Aku harus menemukan cerita nenek yang berpuluh-puluh tahun mengendap itu. Aku harus segera menemukan cerita itu. Hutan itu. Peri-peri itu. Sebelum usia meremasku menjadi abu.
***
Ratusan cerita telah merestan dalam kepalaku. Tumpang tindih. Dengan sabar kupunguti satu demi satu cerita itu. Kuangkat dan kulempar jauh-jauh cerita-cerita berat yang kosong isi. Terengah-engah dan berkeringat aku mencari cerita itu, seperti mencari sebuah barang yang telah lama tertimbun dalam gudang yang tak pernah dibuka. Lama sekali kepalaku berjibaku dengan masa lalu, hingga tiba-tiba ngiang suara ibu melemah, diganti suara nenek yang serak, seperti puluhan tahun lalu…

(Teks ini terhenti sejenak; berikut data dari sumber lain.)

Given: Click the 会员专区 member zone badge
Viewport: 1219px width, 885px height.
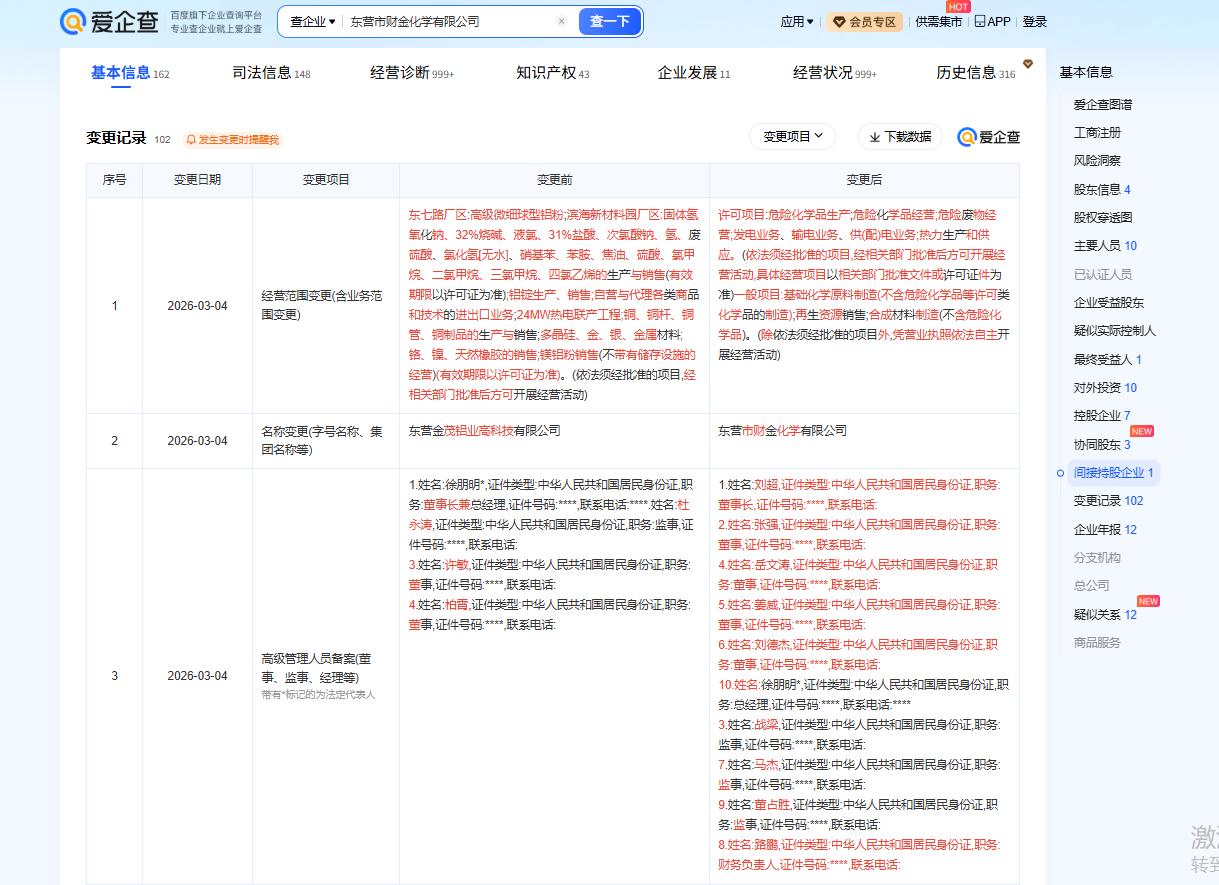Looking at the screenshot, I should pos(865,21).
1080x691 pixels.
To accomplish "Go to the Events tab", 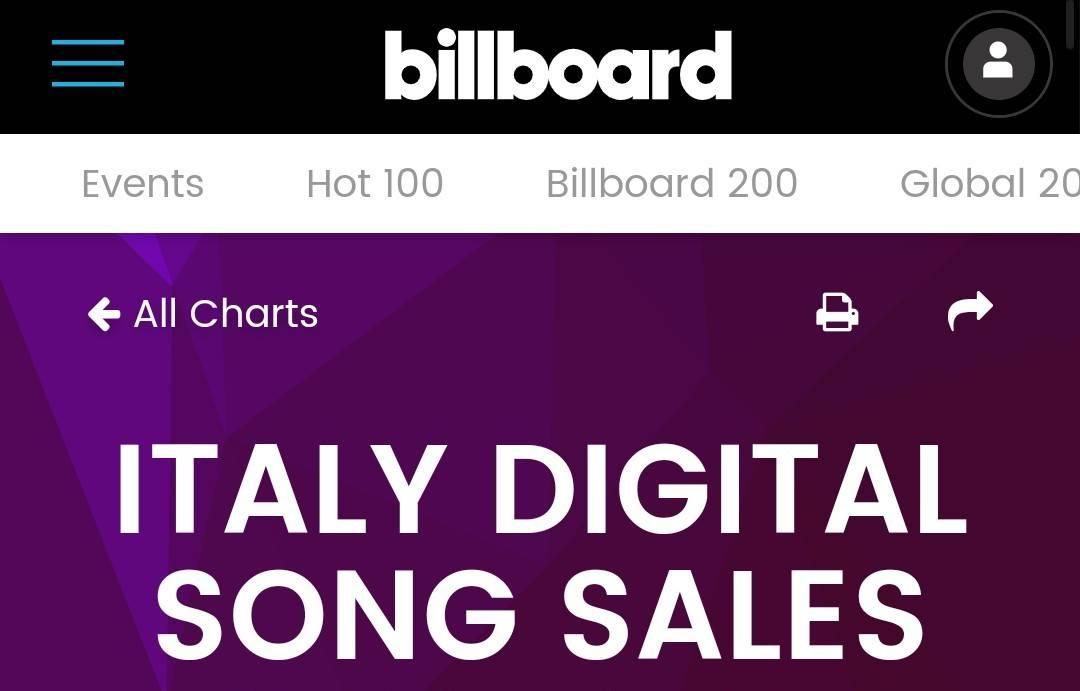I will (143, 184).
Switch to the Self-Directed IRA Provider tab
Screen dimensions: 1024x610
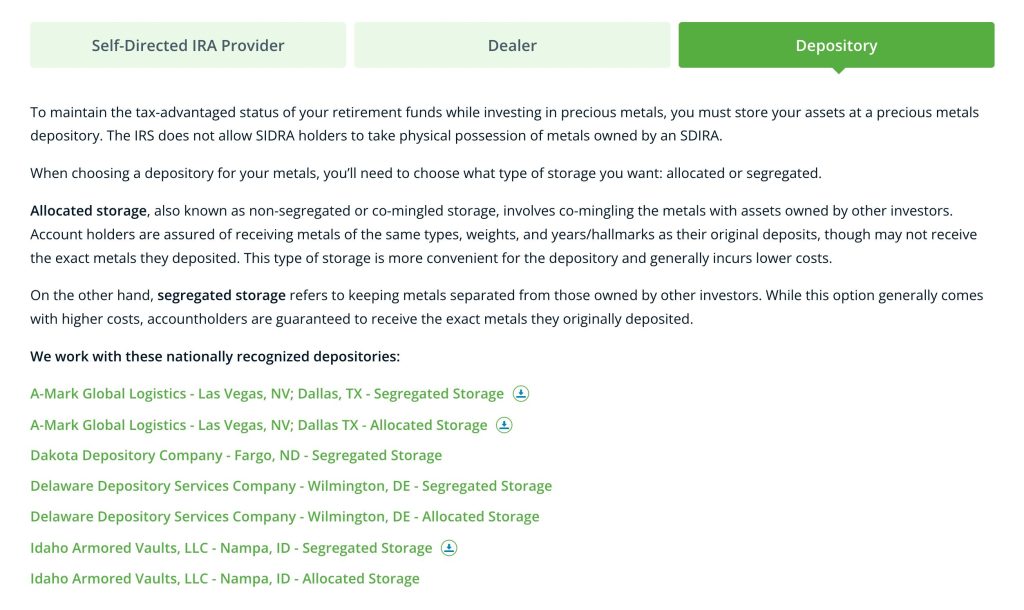[x=188, y=45]
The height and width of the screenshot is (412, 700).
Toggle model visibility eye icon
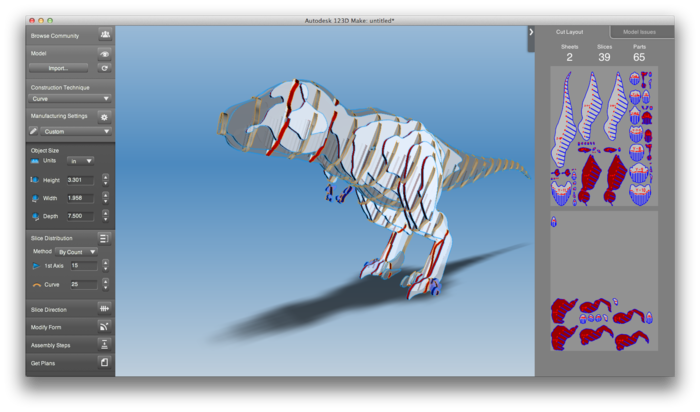coord(104,53)
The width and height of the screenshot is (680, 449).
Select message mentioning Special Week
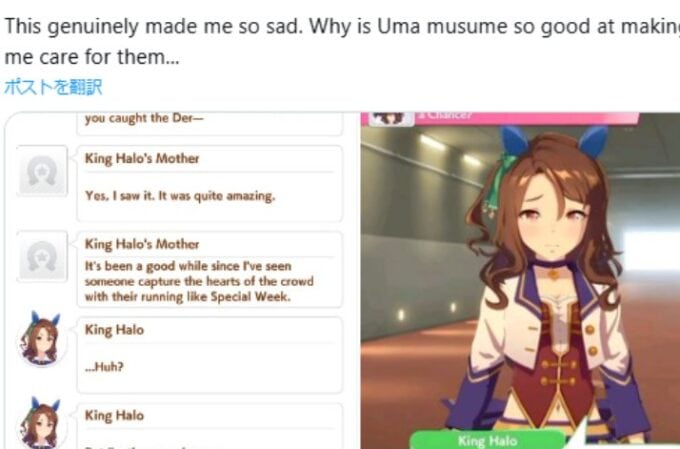click(209, 269)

“Apa kau suka cerita tentang peri?” Ketika nenek menanyakan itu, yang tiba-tiba muncul dalam kepalaku adalah capung-capung kecil yang memiliki tangan dan kaki seperti manusia dengan wajah gadis mungil berpita bunga-bunga. Kemudian, nenek kembali mengeluarkan suara. “Bagaimana dengan hutan? Kau suka hutan?”

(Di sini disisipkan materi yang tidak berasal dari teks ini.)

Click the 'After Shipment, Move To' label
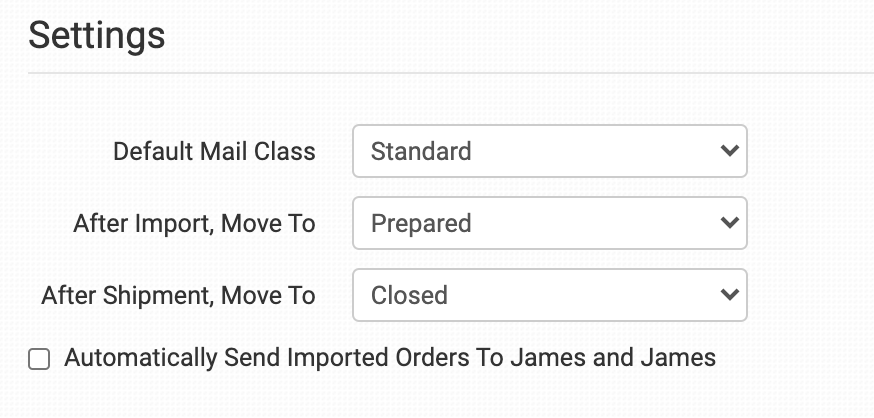This screenshot has width=874, height=418. pyautogui.click(x=178, y=296)
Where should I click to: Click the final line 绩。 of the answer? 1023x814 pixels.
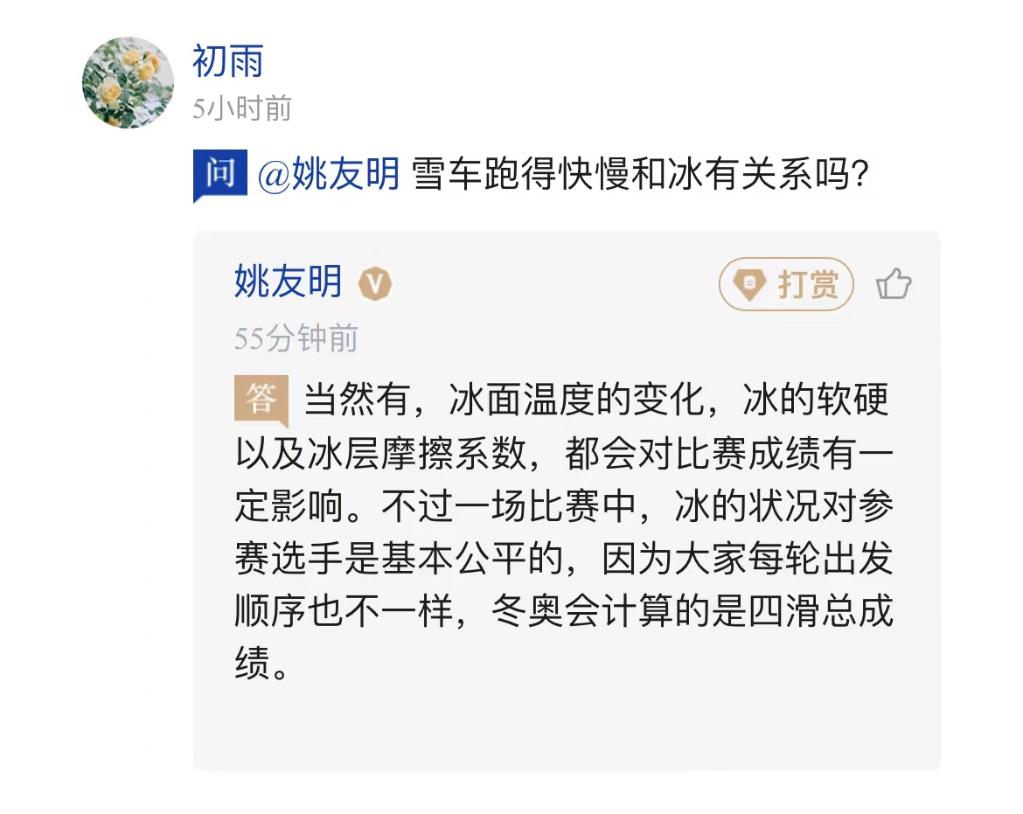262,665

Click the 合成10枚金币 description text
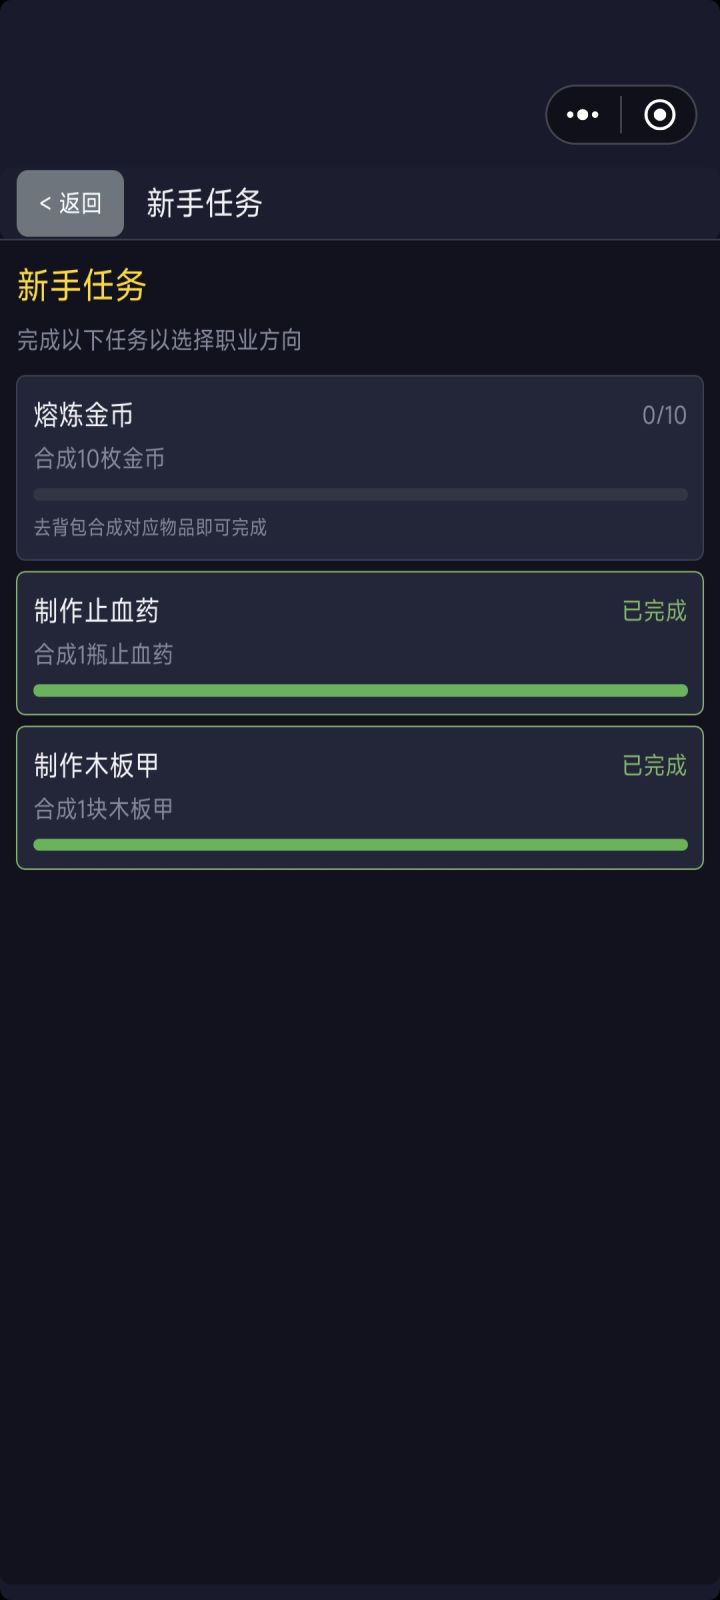click(x=99, y=459)
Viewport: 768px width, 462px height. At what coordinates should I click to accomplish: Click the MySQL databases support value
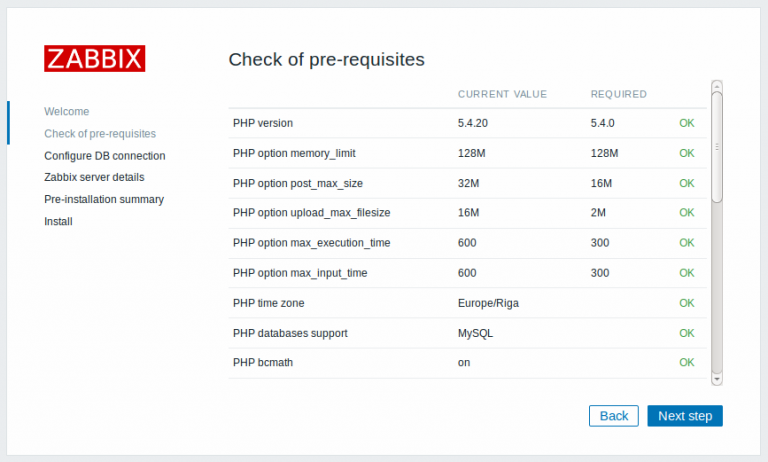475,333

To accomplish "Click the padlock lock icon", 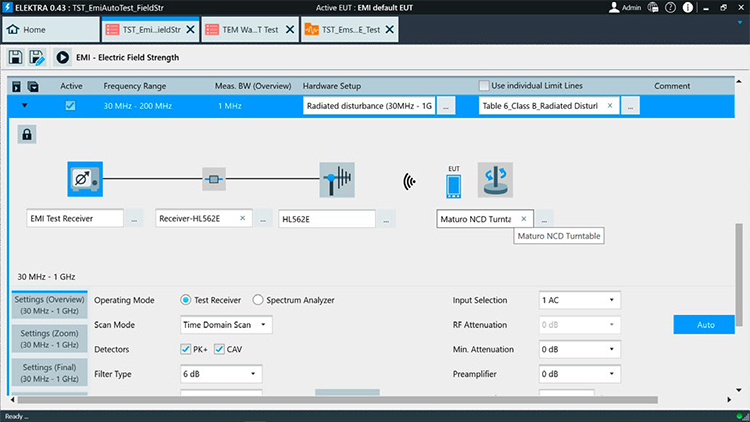I will (26, 134).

 “Hutan?” Aku terperangah. Karena yang muncul dalam kepalaku adalah tempat yang sangat lembab dan gelap—yang dipenuhi binatang-binatang kecil yang melata dan bersengat.
“Iya, hutan,” nenek kembali bertutur, “tapi ini bukan sembarang hutan. Namanya hutan perawan, dan di dalamnya hidup ratusan peri, peri keperawanan.”

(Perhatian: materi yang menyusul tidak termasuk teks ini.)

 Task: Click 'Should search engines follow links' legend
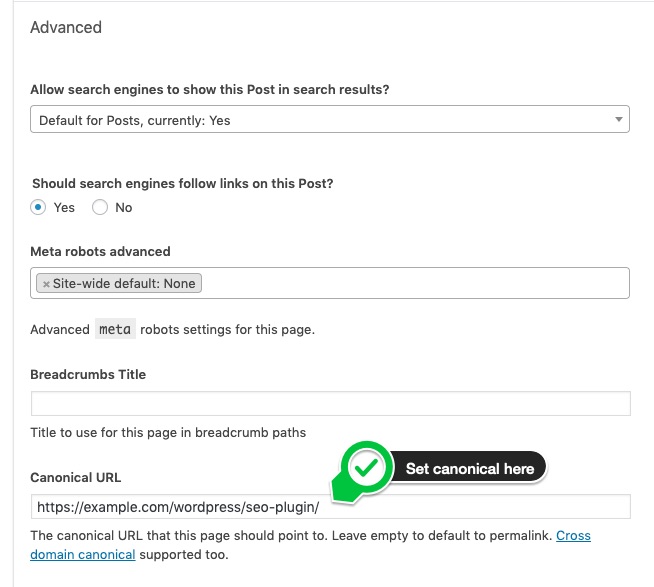pos(183,184)
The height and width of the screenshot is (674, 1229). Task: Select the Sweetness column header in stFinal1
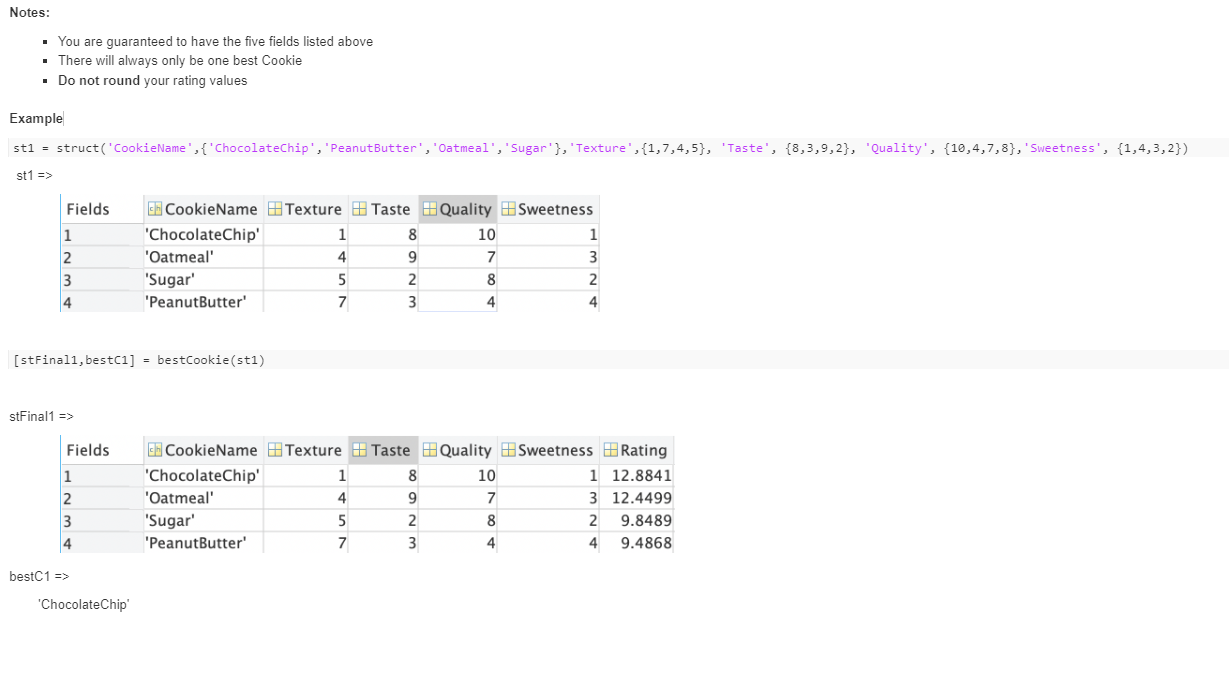click(547, 450)
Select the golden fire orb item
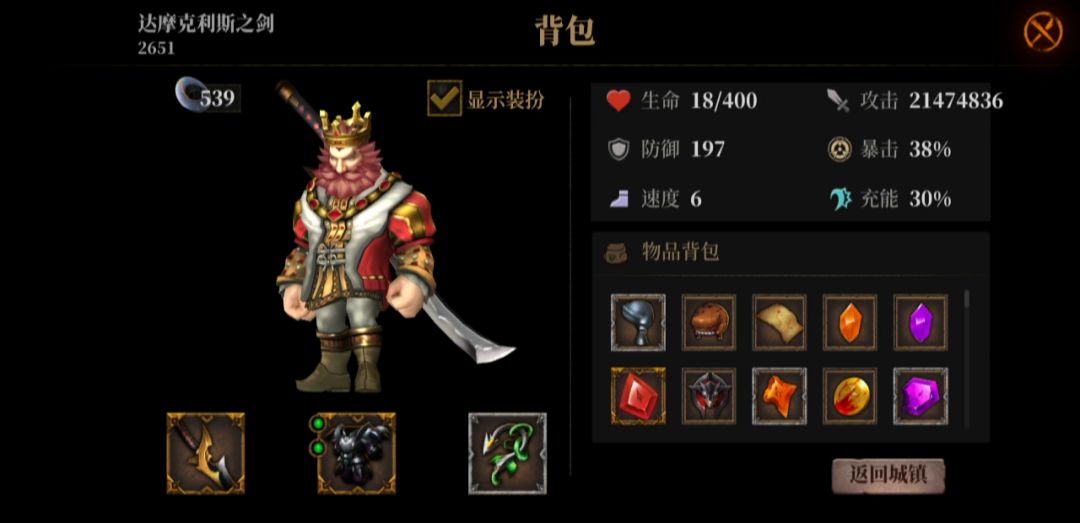This screenshot has height=523, width=1080. tap(850, 396)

Tanpa kusadari nenek telah memulai ceritanya, dan aku mulai terseret ke dalamnya. “Hutan perawan tak bisa dipisahkan dari jiwa-jiwa kesucian para gadis. Dan tak sembarang orang bisa masuk ke dalam hutan itu, yang bisa menembus hutan itu hanya perempuan, tapi juga tidak sembarang perempuan. Hanya perempuan yang memiliki kesucian, yang bisa masuk ke dalam hutan itu, seperti aku dan ibumu.”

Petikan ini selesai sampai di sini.